Report each line of the material below that contains the string "pixels".

Data extracted from a collection:
>>>

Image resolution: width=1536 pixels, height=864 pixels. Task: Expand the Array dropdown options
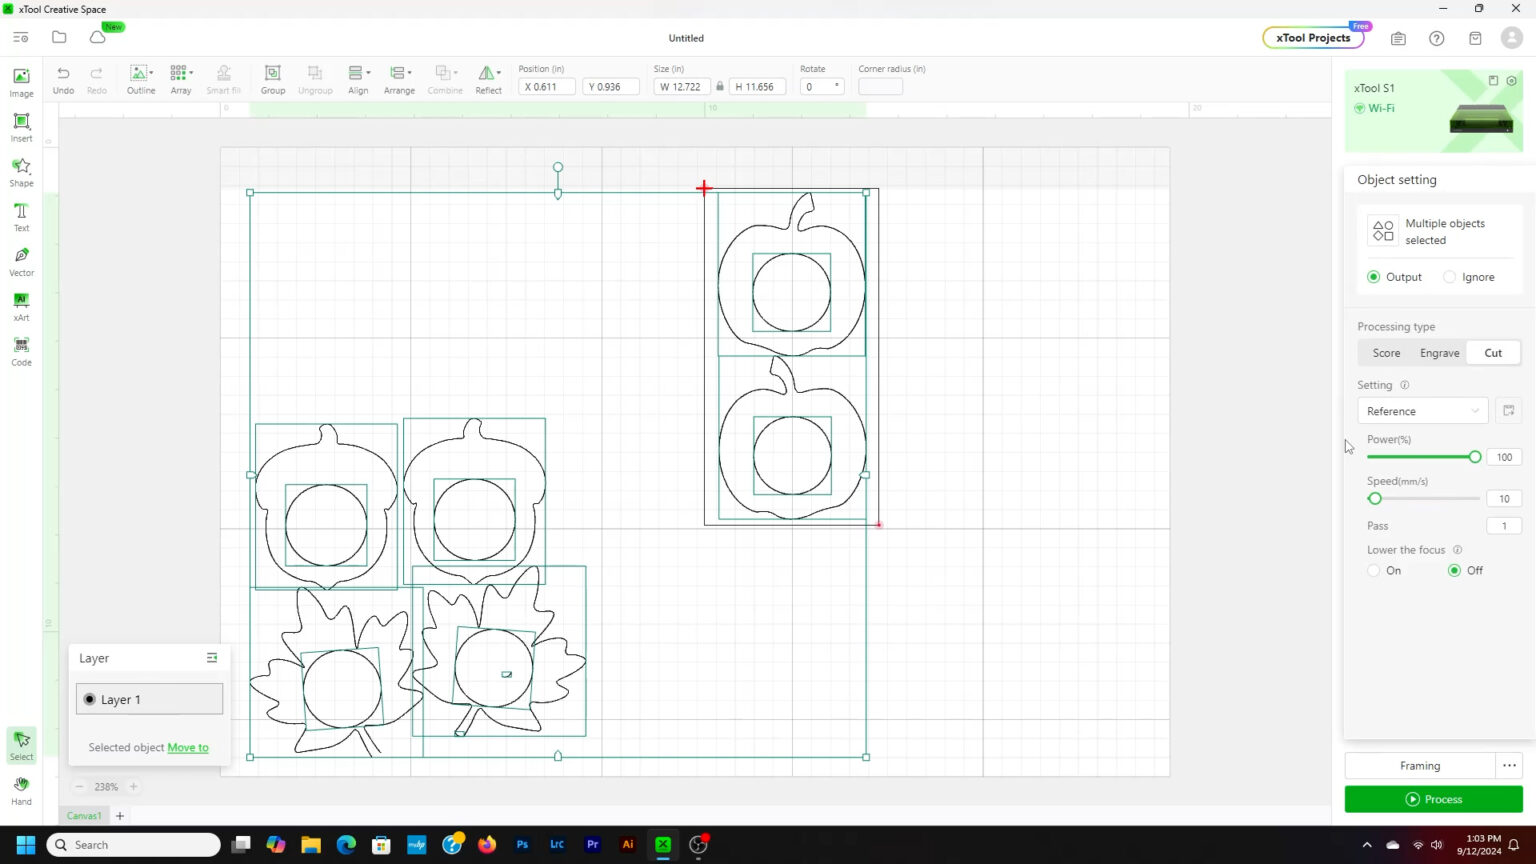[181, 78]
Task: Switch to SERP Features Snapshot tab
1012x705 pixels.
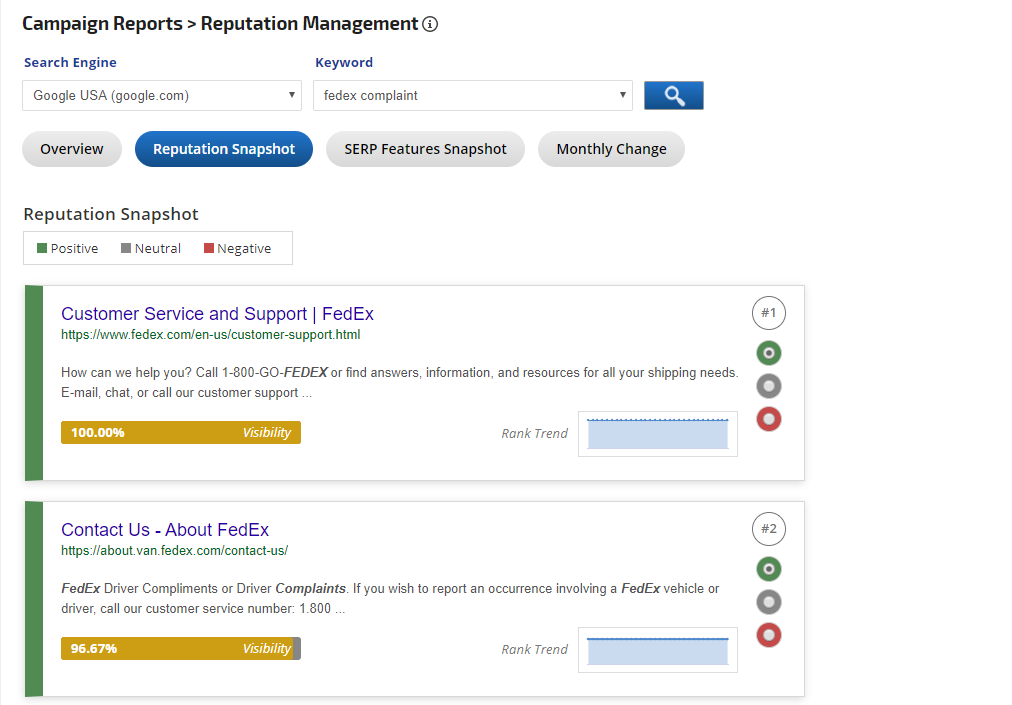Action: pos(424,148)
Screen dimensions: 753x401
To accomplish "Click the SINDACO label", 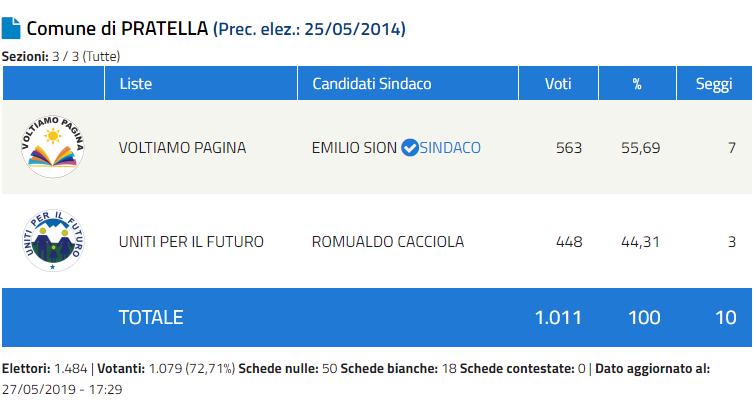I will click(450, 148).
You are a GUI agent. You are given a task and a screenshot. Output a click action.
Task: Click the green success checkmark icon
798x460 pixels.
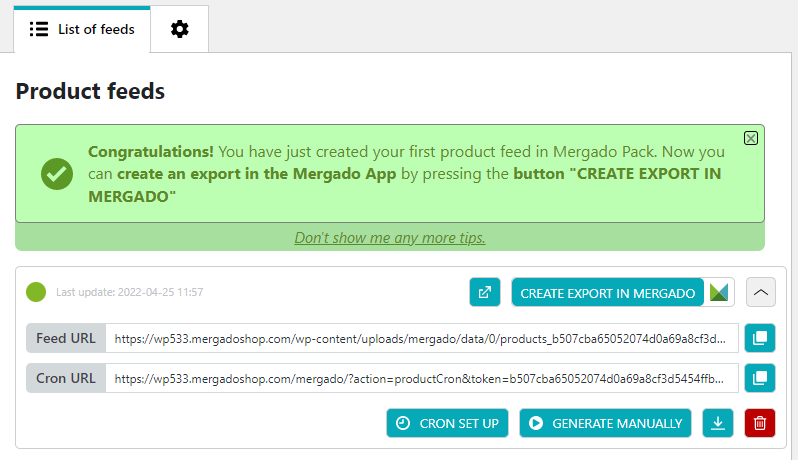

<<<

** The solution **
Image resolution: width=1536 pixels, height=864 pixels. Task: Expand the Array dropdown options
1012x705 pixels.
798x460 pixels.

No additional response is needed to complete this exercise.